Risk factors for prostatitis include:
Being a young or middle-aged
Past history of prostatitis
Having an infection in the bladder or the tube that transports semen and urine to the penis (urethra)
Having pelvic trauma, such as an injury from bicycling or horseback riding
Using a tube inserted into the urethra to drain the bladder (urinary catheter)
Having had a prostate biopsy
Complications of prostatitis can include:
Bacterial infection of the blood (bacteremia)
Inflammation of the epididymis - coiled tube attached to the back of the testicles
Prostatic abscess – pus filled cavity in the prostate
Semen abnormalities and infertility, can occur with chronic prostatitis
There's no direct evidence that prostatitis can lead to prostate cancer.
In case of pelvic pain, difficult or painful urination, or painful ejaculation, see the doctor. If left untreated, some types of prostatitis can cause worsening of infection or other health problems.
Initial diagnostic tests might include:
Urine tests to look for signs of infection in your urine (urinalysis).
Blood tests for signs of infection and other prostate problems.
Post-prostatic massage to test the secretions.
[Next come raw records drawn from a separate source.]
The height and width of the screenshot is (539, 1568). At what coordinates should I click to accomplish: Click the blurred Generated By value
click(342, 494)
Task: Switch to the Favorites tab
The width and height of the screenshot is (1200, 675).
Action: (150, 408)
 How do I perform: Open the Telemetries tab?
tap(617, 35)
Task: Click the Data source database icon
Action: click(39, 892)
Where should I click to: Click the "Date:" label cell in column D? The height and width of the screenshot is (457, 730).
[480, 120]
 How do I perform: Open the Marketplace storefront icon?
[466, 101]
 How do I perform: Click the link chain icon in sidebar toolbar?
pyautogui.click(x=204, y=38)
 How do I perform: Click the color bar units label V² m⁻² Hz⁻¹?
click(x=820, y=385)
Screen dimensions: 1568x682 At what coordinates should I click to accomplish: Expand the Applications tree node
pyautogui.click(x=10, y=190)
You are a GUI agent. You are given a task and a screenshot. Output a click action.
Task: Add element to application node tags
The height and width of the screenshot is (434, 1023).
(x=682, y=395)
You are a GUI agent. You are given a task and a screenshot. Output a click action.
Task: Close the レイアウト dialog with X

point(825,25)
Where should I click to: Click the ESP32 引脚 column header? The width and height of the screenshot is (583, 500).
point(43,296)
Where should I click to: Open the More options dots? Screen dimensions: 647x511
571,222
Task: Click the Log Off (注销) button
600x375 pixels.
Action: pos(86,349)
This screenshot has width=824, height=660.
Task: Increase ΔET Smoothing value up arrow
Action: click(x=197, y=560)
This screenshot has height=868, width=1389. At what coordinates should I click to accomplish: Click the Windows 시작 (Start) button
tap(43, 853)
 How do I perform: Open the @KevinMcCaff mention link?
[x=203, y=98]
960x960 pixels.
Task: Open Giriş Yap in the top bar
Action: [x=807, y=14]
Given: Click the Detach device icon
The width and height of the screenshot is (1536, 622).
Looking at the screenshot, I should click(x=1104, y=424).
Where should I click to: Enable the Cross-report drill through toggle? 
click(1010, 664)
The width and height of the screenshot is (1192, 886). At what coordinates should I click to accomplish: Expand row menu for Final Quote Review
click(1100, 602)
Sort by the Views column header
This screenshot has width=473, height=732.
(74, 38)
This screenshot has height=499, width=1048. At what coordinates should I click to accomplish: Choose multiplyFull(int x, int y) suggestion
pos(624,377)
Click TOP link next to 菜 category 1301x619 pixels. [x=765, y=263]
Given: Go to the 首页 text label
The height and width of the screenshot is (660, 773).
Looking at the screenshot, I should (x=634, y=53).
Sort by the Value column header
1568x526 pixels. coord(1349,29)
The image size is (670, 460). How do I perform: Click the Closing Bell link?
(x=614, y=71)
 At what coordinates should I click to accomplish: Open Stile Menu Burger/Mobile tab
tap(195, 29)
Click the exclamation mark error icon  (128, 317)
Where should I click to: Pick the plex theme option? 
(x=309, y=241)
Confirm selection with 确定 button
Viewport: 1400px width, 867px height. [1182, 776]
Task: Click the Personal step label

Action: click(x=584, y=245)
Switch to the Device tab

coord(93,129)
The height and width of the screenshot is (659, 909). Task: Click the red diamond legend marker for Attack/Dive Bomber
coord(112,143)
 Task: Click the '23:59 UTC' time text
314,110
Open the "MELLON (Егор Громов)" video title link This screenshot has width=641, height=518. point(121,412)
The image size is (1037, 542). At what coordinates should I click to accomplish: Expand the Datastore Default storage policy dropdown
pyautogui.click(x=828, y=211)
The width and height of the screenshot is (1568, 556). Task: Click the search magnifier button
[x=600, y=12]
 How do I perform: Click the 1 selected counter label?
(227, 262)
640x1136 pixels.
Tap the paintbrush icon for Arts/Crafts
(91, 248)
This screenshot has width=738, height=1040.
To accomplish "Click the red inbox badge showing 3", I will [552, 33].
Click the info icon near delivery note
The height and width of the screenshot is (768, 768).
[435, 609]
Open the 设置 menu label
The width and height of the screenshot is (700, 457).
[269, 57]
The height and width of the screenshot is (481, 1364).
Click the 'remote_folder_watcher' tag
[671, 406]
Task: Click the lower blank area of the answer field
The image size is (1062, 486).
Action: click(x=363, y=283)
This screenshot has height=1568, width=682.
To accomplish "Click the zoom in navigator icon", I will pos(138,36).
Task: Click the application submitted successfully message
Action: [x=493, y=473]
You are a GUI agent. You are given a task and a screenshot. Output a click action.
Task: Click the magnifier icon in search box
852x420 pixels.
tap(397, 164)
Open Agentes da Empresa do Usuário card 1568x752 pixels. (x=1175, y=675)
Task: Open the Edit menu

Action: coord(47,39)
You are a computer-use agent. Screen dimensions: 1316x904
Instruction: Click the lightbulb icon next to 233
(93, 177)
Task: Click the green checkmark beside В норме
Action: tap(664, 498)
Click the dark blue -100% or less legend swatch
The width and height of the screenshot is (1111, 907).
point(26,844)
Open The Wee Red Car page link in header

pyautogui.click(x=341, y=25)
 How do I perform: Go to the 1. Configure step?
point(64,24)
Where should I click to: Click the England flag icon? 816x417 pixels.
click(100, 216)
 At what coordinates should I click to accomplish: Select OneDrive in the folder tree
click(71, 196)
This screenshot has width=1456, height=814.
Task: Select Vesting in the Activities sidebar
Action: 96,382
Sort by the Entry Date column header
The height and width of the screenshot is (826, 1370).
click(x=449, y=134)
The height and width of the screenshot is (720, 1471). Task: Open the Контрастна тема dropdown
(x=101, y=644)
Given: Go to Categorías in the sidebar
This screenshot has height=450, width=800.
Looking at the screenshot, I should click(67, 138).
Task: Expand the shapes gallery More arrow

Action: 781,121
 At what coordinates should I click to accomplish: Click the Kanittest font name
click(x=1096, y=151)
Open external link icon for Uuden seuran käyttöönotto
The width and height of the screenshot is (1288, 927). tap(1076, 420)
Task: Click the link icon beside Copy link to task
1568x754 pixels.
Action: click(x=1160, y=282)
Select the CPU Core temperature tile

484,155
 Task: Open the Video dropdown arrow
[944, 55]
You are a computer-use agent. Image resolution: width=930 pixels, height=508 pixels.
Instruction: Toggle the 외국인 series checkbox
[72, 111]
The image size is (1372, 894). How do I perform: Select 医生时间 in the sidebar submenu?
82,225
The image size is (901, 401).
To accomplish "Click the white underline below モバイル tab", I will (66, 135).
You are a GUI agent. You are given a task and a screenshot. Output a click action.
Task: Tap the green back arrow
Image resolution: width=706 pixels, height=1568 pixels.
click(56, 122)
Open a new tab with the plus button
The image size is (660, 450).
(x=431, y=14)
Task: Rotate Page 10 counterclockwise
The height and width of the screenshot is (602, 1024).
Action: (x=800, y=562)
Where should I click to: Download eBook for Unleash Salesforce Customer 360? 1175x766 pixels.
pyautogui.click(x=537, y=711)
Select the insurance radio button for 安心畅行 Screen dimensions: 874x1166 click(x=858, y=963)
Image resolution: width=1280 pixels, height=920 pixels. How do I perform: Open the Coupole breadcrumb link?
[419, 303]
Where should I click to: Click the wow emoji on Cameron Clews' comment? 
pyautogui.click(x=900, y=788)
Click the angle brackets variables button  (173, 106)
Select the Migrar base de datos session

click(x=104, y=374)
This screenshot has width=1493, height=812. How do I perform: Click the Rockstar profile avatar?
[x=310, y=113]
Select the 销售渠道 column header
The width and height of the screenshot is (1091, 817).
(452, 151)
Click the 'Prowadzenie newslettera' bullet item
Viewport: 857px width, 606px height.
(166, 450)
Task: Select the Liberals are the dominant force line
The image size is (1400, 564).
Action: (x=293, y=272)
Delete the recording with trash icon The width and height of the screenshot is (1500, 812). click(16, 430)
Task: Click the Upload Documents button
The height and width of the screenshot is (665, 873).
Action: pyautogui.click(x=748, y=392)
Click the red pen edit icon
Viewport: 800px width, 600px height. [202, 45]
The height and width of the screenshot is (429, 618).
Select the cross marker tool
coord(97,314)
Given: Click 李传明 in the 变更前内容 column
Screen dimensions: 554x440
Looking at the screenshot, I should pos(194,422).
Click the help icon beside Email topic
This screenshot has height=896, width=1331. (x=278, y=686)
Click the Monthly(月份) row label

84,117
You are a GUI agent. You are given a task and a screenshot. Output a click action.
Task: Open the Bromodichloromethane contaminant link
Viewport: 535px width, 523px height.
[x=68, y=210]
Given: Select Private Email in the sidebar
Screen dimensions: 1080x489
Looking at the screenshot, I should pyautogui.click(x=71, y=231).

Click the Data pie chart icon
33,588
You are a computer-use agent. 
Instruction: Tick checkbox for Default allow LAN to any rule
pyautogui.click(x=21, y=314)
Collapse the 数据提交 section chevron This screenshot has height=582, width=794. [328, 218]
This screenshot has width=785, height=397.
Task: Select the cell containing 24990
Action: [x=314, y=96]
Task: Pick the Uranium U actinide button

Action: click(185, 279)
Imaging tests may include ultrasound of prostate or CT scan
Based on the symptoms and test results, there may be following types of prostatitis:
Acute Bacterial Prostatitis. Often caused by common strains of bacteria, this type of prostatitis generally starts suddenly and causes flu-like signs and symptoms, such as fever, chills, nausea and vomiting.
Chronic Bacterial Prostatitis. When antibiotics don't eliminate the bacteria causing prostatitis, can develop recurring or difficult-to-treat infections. Between bouts of chronic bacterial prostatitis, there might be no symptoms or only minor ones.
Chronic Prostatitis/Chronic Pelvic Pain Syndrome. This type of prostatitis — the most common —isn’t caused by bacteria. Often an exact cause can't be identified. For some men, symptoms stay about the same over time. For others, the symptoms go through cycles of being more and less severe.
Asymptomatic Inflammatory Prostatitis. This type of prostatitis doesn't cause symptoms and is usually found only by chance when undergoing tests for other conditions. It doesn't require treatment.
Prostatitis treatments depend on the underlying cause. They can include:
Antibiotics. This is the most commonly prescribed treatment for prostatitis and is given empirically or based on culture and sensitivity results.
In case of severe symptoms, there may be a need for intravenous (IV) antibiotics. Oral antibiotics are normally prescribed for four to six weeks but might need longer treatment for chronic or recurring prostatitis.
Alpha Blockers. These medications help relax the bladder neck and the muscle fibers where your prostate joins your bladder. This treatment might ease symptoms, such as painful urination.
Anti-inflammatory Agents. Nonsteroidal anti-inflammatory drugs (NSAIDs) might make you more comfortable.
Alternative therapies that show some promise for reducing symptoms of prostatitis include:
Biofeedback. A biofeedback specialist uses signals from monitoring equipment to teach you to control certain body functions and responses, including relaxing your muscles.
Acupuncture. This involves inserting very thin needles through your skin to various depths at certain points on your body.
Herbal remedies and supplements. There's no evidence that herbs and supplements improve prostatitis, although many men take them. Some herbal treatments for prostatitis include rye grass (cernilton), a chemical found in green tea, onions and other plants (quercetin) and extract of the saw palmetto plant.
The following might ease some symptoms of prostatitis:
Soak in a warm bath (sitz bath) or use a heating pad.
Limit or avoid alcohol, caffeine, and spicy or acidic foods, which can irritate the bladder.
Avoid activities such as prolonged sitting or bicycling that can irritate prostate.
Drink plenty of caffeine-free beverages. This will cause more urination and help flush bacteria from the bladder.